Au lieu de les utiliser ensemble comme il le faisait par le passé, le pilote des Sénateurs les a insérés occasionnellement chacun leur tour sur l'un ou l'autre de ses autres trios, la plupart du temps ceux de Kyle Turris et de Derick Brassard alors qu'il est réticent à toucher à celui de Jean-Gabriel Pageau entre Mike Hoffman et Tom Pyatt.

« C'est parce que notre quatrième ligne manquait de chimie, a commenté Boucher après le revers de 7-6 contre les Blue Jackets de Columbus dimanche soir. Tout le monde se demandait ce que je faisais de mettre Hoffman avec Pageau et Pyatt, et personne ne se le demande maintenant, c'est une de nos meilleures lignes, peut-être notre meilleure depuis trois ou quatre matches. Ces trois (premières) lignes-là ont beaucoup de chimie et notre quatrième a de la misère à trouver cette chimie-là, donc ce que je fais, c'est faire des mix et on est capable de donner de la glace aux joueurs alors qu'on ne peut pas jouer à trois lignes. »

Le vétéran Neil est celui qui souffre particulièrement de cette nouvelle façon de faire de son patron. Alors qu'il jouait habituellement de sept à huit minutes par partie, il a passé respectivement 4:48, 5:02 et 4:38 minutes sur la patinoire lors des trois dernières parties, les deux contre Columbus et celle de samedi à Toronto qui est « sandwichée » entre les deux. Ça ne l'a pas empêché de récolter une passe contre les Leafs, quand il a été appelé à remplacer Ryan Dzingel aux côtés de Turris et Bobby Ryan.

Dimanche, c'était au tour de Curtis Lazar d'obtenir une mention d'assistance, son premier point de la saison à son 25e match, en jouant exceptionnellement aux côtés de Turris et Zack Smith.

« Comme la chimie n'était pas là avec la quatrième ligne, j'ai essayé de jongler pour trouver cette chimie avec d'autres joueurs. Et ça nous donne plus de profondeur, ce qui nous a permis de gagner le match (de samedi) et d'aller chercher un point (dimanche), absolument », a ajouté Boucher.

Un mot : profondeur 

Celui-ci estime qu'une telle profondeur est nécessaire pour rivaliser avec les meilleures équipes de la LNH, comme les Capitals de Washington qui s'amèneront mardi soir au Centre Canadian Tire. Ces derniers ont remporté les deux premiers matches entre les deux clubs, une série aller-retour au début de 2017, par des pointages de 2-1 et 1-0.
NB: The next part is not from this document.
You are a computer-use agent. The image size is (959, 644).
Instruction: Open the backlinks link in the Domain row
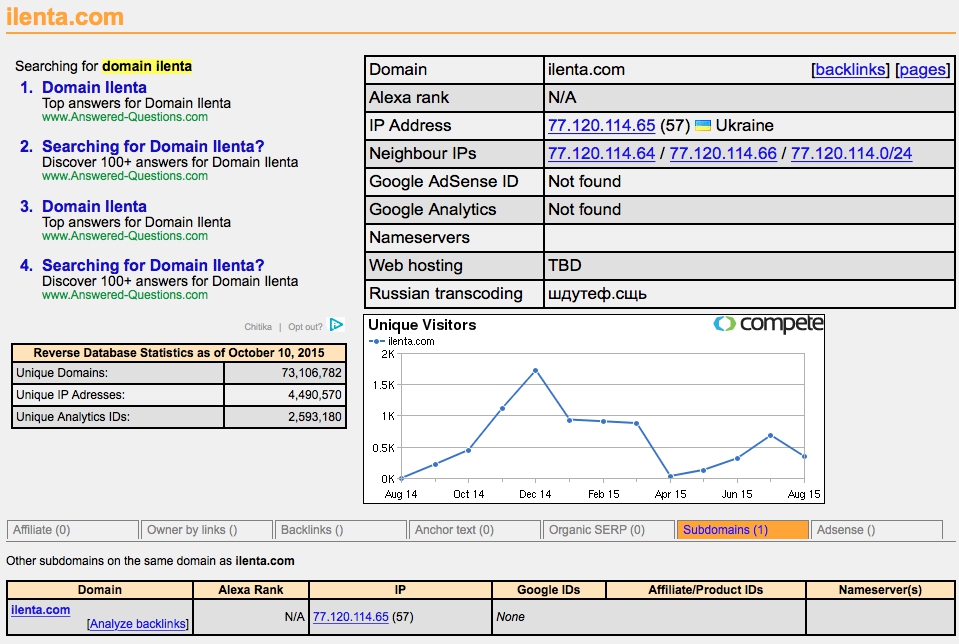click(x=850, y=70)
« C'est la seule équipe de tête que nous n'avons pas battue cette saison si je ne m'abuse, a noté Boucher. Washington a beaucoup de profondeur, comme toutes les meilleures équipes. Ils veulent que leur quatrième trio soit matché contre ton premier trio parce qu'ils sont gros et forts, ils sont physiques et peuvent neutraliser un bon trio tout en obtenant des buts à l'occasion. C'est ce que nous devons créer de notre côté, et on trouve le moyen de le faire à l'interne présentement, surtout avec Hoffman qui joue avec Pageau et Pyatt. Si tu es le club adverse, tu dois te demander qui tu vas matcher contre eux et nos deux autres premiers trios. »

Repos, le mot d'ordre

À part Erik Karlsson qui va se rendre à Los Angeles pour le Match des étoiles, les joueurs des Sénateurs auront trois autres jours de congé en fin de semaine, qui viendront s'ajouter aux quatre de la pause de Noël et aux cinq qu'ils ont obtenus après le Jour de l'An.
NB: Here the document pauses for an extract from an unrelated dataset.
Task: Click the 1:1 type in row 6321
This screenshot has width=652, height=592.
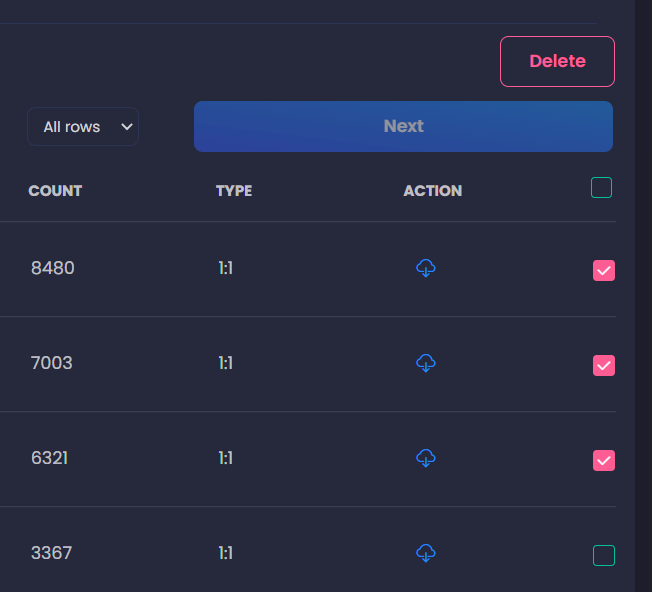Action: tap(226, 458)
Ça n'a quand même pas empêché l'entraîneur-chef Guy Boucher d'offrir une autre journée de congé à ses hommes lundi, répétant son mantra que «le repos est une arme».

«Ce serait la mauvaise chose à faire pour moi de faire venir les joueurs sur la glace parce qu'on a perdu ce match (dimanche). Ils ont donné tout ce qu'ils avaient la semaine dernière, et on a un autre adversaire difficile qui s'en vient mardi (Washington). Tout le monde sait que le premier match en revenant d'un voyage est difficile, et on l'a fait dimanche dans le cadre d'une série de deux matches en deux soirs. On a donc besoin de notre énergie si on veut maintenir le rythme pendant 60 minutes contre les Capitals», a expliqué Boucher.

Après ce match, les Sénateurs disputeront un dernier match à domicile avant la pause jeudi contre les Flames de Calgary. Au retour de la pause, ils se rendront en Floride lundi pour affronter successivement les Panthers, le Lightning et les Sabres sur le chemin du retour.